Under certain circumstances, you can remove a company director without their consent.
The grounds and procedures for terminating a director’s appointment should be set out in provisions within the articles of association. Otherwise, their appointment can be terminated by ordinary resolution of the members, in accordance with the Companies Act 2006, or by disqualification through the courts.
Whichever means of removal is used, care must be taken to avoid breaching employment rights or the terms of any employment contract or service agreement, which could lead to claims against the company.

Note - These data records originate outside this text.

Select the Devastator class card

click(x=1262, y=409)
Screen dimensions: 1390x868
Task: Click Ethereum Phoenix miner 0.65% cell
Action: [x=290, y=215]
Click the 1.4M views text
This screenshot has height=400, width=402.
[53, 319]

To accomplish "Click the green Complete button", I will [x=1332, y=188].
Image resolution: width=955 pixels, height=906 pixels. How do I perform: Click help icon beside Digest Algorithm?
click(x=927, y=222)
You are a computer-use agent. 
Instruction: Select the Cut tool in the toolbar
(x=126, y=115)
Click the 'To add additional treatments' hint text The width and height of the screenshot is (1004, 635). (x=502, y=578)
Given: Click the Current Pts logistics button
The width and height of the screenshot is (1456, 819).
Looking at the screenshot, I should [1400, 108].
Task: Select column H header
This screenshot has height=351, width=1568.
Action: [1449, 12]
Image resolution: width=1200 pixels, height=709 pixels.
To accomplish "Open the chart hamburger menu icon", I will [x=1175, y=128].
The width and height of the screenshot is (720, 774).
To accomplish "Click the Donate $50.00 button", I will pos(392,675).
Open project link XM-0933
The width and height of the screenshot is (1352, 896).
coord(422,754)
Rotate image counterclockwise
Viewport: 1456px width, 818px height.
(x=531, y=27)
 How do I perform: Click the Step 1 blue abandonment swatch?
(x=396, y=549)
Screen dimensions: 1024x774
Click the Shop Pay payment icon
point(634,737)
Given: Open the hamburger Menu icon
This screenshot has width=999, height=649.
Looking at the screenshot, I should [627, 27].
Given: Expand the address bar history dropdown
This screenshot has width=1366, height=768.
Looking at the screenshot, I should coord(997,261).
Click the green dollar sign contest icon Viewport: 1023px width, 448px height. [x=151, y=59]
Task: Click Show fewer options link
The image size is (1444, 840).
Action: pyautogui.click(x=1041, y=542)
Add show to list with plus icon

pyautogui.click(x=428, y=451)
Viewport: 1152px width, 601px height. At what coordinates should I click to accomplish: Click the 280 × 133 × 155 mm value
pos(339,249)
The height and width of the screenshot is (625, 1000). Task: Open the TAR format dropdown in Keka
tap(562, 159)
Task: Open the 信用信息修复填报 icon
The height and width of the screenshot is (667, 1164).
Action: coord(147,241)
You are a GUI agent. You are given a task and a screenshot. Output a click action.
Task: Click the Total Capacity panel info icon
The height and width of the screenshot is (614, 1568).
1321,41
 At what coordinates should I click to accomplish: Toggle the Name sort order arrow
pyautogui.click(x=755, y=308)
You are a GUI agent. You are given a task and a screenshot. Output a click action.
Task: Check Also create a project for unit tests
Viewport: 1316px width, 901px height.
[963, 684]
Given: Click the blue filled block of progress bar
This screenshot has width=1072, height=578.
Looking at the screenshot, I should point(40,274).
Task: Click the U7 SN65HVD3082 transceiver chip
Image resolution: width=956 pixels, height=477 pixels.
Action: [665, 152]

In some cases, professional legal advice should be sought before taking steps to remove a company director from their role.
Remove a company director under the articles of association
When seeking to remove a company director, referring to the articles of association is a good starting point.
Some companies have bespoke articles, which may include wide-ranging provisions for terminating a director’s appointment. But many companies adopt standard ‘model’ articles of association, which state that a person automatically ceases to be a director in the following circumstances:
- They voluntarily resign
- An ordinary resolution of the company’s members is passed at a general meeting
- Upon director disqualification for breaching their duties and being deemed ‘unfit’ for office
- A bankruptcy order or Debt Relief Order is made against the director
- They enter into a composition order with creditors
- A registered medical practitioner who is treating the director states in writing that the individual is physically or mentally incapable of continuing to carry out their duties
Bespoke articles and shareholders’ agreements may make provision for the removal of a director on other grounds, such as:
- Retirement by rotation
- Retirement by a certain age
- A fixed-term appointment
- Failing to take up a required share qualification
- Being absent from board meetings for a specified period of time
If removal is not possible or practicable by any of these provisions, the company members can serve special notice to remove a director under the provisions of the Companies Act 2006. For example, if the director refuses to leave, despite no longer being qualified or entitled to remain in the post.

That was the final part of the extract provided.